THE 5-MINUTE VERSION OF EXPLAINING ABUSIVE NAKED SHORT SELLING (ANSS) FRAUDS
1) The DTC through their “nominee” Cede and Co. “volunteers” to act as the surrogate “legal owner” of all shares held in “street name” ostensibly to “streamline” the trade clearing process.
2) UCC-Article 8 authors warn the DTC and its co-owning “participants” not to “lever” this role over the financial interests of the purchasers of shares who have been stripped of their “legal ownership” title and rights.
3) The DTC replies, “Are you kidding, NONE of our many thousands of “participants” would ever dream of taking advantage of U.S. investors”.
4) The purchasers of delivered shares thus become the “beneficial owners” of shares instead of their “legal owners”.
5) The purchasers of undelivered shares on midnight of T+3 become “security entitlement holders” to shares presumed to be en route.
6) UCC-8 dictates that both groups be treated exactly the same because delivery is presumably due at any moment (the default presumption).
7) The purchasers of shares who are the most motivated to make sure they got delivery of that which they purchased therefore become blindfolded as to whether the shares they bought ever got delivered or not because UCC-8 mandates that their clearing firm treat them as if they did get delivered. This policy is fine as long as the default presumption is accurate 100% of the time.

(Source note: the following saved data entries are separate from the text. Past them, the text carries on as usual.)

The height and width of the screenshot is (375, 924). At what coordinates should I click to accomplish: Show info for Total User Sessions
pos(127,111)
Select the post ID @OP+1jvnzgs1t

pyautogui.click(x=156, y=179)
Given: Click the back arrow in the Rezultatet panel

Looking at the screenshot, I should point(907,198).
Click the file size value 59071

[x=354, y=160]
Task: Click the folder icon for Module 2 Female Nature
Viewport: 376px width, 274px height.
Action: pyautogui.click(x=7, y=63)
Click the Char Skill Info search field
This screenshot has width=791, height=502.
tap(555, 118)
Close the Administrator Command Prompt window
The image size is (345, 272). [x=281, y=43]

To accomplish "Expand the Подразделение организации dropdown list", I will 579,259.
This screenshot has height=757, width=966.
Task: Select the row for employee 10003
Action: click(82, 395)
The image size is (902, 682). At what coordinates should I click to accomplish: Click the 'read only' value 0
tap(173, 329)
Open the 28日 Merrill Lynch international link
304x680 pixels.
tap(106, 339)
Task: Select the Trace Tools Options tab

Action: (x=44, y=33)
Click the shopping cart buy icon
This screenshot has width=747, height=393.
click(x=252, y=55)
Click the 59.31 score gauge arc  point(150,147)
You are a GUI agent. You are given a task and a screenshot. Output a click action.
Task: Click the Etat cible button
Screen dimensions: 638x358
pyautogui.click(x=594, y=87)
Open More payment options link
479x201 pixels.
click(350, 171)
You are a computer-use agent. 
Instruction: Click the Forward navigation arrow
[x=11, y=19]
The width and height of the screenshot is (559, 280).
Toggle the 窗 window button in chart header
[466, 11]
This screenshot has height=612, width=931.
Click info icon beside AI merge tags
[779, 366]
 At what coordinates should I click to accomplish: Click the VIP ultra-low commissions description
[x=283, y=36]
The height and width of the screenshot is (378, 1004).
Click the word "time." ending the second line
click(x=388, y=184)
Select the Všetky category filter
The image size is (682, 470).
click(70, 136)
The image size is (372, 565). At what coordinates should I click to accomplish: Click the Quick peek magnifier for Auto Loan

9) Due to this policy all FTDs and all SBP “borrows” result in the “issuance” of share price depressing “security entitlements” being credited to the accounts of even the purchasers of undelivered shares (presumed until proven otherwise to be en route).
10) The DTCC over time attains a monopoly on 15 of the 16 sources of empowerment to do buy-ins by “volunteering” to act in certain capacities like the “central counterparty “CCP” to all transactions and as a “qualified control location” able to attain and grant compliance with “The Customer Protection Rule” (15c3-3).
11) The fear of a buy-in is the only deterrent and a “buy-in” is the only cure available when the seller of shares absolutely refuses to voluntarily deliver them to the purchaser.
12) Opportunistic crooks realize that refusing to deliver that which they sold both establishes and monetizes a naked short position.
13) The crooks refuse to deliver that which they sold and their employees the NSCC management predictably refuse to deploy the only deterrent and only cure available even after the default presumption was proven to be in error.
14) The share price crashes from the accumulation of readily sellable share price depressing “security entitlements” which MANIPULATES the “supply” of that which is readily sellable upwards.
15) The crooks are only asked to “collateralize” on a daily marked to market basis the monetary value of the failed delivery obligation which is accomplished almost entirely with the investor’s money i.e. the crooks have no “skin in the game”.
16) Even though the sellers refuse to deliver that which they sold the buyer’s investment funds still flow to the sellers of nonexistent securities because as the share price predictably plummets so too do the collateralization requirements.
17) As per the wishes of their bosses the NSCC management has simply shirked their congressional mandates in order to look after the financial interests of their bosses.